==== ENTRIES SHOWN

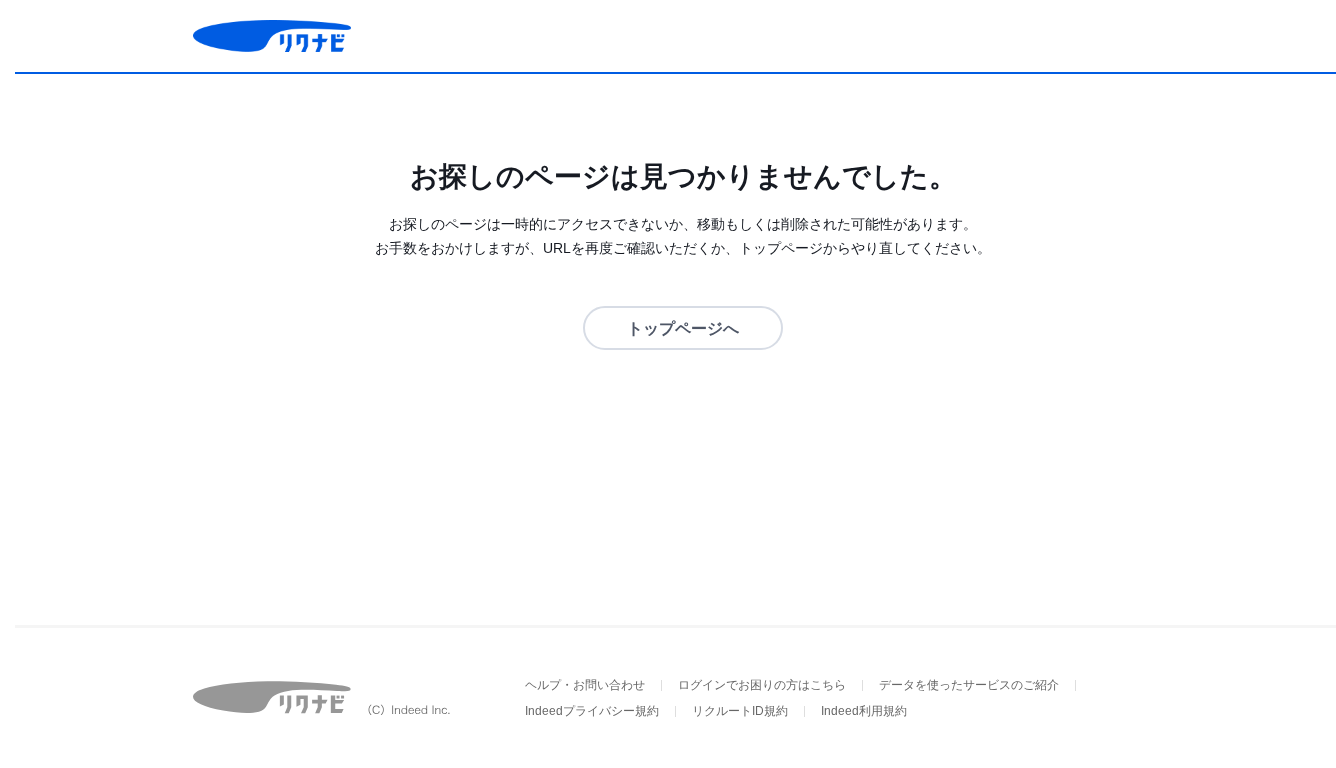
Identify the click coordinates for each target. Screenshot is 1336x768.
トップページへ (683, 328)
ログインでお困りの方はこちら (762, 685)
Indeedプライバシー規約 (592, 711)
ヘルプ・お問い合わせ (585, 685)
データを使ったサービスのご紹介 (969, 685)
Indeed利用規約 (864, 711)
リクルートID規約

========

▶ _DESCRIPTION OF THE TASK_: The answer must be an exact reproduction of the records, with every picture left out.

▶ _RESULT_:
Identify the click coordinates for each target. Screenshot is 1336x768.
トップページへ (683, 328)
ログインでお困りの方はこちら (762, 685)
Indeedプライバシー規約 (592, 711)
ヘルプ・お問い合わせ (585, 685)
データを使ったサービスのご紹介 (969, 685)
Indeed利用規約 (864, 711)
リクルートID規約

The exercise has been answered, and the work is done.